The lines you return should be those containing the string "chart", taken from the data below.

· · · · ·

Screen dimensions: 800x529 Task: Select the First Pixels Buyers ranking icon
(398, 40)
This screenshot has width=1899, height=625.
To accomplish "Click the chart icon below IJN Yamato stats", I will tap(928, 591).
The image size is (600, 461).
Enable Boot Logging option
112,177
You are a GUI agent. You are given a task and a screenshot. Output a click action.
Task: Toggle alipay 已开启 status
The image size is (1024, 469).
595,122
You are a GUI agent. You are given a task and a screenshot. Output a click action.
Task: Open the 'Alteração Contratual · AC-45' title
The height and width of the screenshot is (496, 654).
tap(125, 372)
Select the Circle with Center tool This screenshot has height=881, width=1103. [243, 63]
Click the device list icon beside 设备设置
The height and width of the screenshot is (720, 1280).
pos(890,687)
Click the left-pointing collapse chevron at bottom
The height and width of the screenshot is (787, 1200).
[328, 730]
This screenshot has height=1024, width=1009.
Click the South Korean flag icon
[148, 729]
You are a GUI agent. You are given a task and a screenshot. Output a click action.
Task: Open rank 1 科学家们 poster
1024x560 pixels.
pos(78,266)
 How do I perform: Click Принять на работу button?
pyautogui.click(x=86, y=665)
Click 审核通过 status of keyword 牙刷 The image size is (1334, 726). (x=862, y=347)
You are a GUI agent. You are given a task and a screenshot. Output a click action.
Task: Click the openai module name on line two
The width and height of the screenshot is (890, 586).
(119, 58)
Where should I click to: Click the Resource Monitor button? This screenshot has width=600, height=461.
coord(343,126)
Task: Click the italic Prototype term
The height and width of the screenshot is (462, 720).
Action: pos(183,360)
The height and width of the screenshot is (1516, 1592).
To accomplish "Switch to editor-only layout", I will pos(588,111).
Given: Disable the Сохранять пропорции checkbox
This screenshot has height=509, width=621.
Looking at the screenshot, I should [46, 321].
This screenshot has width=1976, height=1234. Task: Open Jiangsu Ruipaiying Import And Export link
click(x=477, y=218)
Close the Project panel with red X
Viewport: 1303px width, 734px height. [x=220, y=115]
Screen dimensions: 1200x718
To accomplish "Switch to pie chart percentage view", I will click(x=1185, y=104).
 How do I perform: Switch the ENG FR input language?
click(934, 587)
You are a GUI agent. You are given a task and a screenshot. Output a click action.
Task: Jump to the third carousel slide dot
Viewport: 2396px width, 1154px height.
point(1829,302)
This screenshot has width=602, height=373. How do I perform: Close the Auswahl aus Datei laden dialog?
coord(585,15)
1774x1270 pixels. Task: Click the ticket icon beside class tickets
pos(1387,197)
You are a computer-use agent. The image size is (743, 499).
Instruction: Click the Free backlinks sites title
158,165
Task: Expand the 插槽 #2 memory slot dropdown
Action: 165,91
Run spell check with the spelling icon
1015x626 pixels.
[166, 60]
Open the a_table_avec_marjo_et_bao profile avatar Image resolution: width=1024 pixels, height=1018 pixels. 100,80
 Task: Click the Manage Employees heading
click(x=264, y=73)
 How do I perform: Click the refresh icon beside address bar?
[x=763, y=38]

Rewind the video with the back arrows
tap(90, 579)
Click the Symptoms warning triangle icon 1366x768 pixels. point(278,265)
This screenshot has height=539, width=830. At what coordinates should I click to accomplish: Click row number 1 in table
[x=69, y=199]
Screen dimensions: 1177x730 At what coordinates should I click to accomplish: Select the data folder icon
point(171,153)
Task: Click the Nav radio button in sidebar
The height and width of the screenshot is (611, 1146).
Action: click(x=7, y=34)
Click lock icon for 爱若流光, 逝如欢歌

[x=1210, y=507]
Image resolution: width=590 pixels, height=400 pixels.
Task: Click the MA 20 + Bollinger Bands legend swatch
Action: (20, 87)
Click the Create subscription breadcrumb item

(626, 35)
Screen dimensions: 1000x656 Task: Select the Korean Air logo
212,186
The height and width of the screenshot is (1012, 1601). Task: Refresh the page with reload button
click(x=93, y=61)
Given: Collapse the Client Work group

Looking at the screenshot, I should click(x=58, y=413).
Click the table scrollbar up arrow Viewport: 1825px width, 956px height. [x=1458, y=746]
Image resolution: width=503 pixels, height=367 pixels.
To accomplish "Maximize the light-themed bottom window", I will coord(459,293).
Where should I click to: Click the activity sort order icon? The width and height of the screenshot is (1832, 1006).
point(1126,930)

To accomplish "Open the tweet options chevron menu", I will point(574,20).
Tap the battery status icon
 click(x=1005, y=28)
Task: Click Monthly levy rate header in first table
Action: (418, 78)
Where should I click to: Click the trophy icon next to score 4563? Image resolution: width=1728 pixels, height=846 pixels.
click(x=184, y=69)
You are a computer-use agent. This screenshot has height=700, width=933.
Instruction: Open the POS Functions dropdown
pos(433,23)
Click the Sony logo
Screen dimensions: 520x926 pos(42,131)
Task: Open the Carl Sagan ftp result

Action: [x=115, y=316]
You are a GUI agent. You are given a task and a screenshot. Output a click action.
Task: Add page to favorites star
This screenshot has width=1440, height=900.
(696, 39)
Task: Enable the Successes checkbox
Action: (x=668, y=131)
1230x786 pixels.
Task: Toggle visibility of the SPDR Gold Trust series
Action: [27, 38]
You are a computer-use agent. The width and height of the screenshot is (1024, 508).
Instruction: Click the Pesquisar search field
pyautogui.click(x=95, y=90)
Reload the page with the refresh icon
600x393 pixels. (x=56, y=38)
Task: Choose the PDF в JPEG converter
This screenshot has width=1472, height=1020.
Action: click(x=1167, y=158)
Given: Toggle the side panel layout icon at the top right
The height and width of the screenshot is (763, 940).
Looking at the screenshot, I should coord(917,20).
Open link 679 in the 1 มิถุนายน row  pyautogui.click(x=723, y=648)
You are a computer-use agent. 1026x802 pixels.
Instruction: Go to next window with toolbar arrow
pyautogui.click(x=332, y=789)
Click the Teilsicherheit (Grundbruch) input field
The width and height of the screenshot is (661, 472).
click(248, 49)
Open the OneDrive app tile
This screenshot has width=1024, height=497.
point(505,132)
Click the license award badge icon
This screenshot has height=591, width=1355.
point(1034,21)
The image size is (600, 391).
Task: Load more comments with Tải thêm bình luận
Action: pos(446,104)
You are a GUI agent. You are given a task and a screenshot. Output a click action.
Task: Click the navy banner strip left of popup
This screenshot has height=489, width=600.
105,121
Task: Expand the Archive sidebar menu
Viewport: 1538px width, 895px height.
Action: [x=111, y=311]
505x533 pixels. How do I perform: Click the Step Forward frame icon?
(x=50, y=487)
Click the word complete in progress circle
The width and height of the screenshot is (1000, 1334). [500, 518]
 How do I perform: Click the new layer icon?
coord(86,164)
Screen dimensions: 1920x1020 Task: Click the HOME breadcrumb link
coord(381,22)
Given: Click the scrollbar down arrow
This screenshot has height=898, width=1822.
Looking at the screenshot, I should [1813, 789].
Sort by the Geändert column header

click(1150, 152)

· · · · ·

Exercise response |
To accomplish "Click the chart icon below IJN Yamato stats", I will tap(928, 591).
To accomplish "Switch to pie chart percentage view", I will click(x=1185, y=104).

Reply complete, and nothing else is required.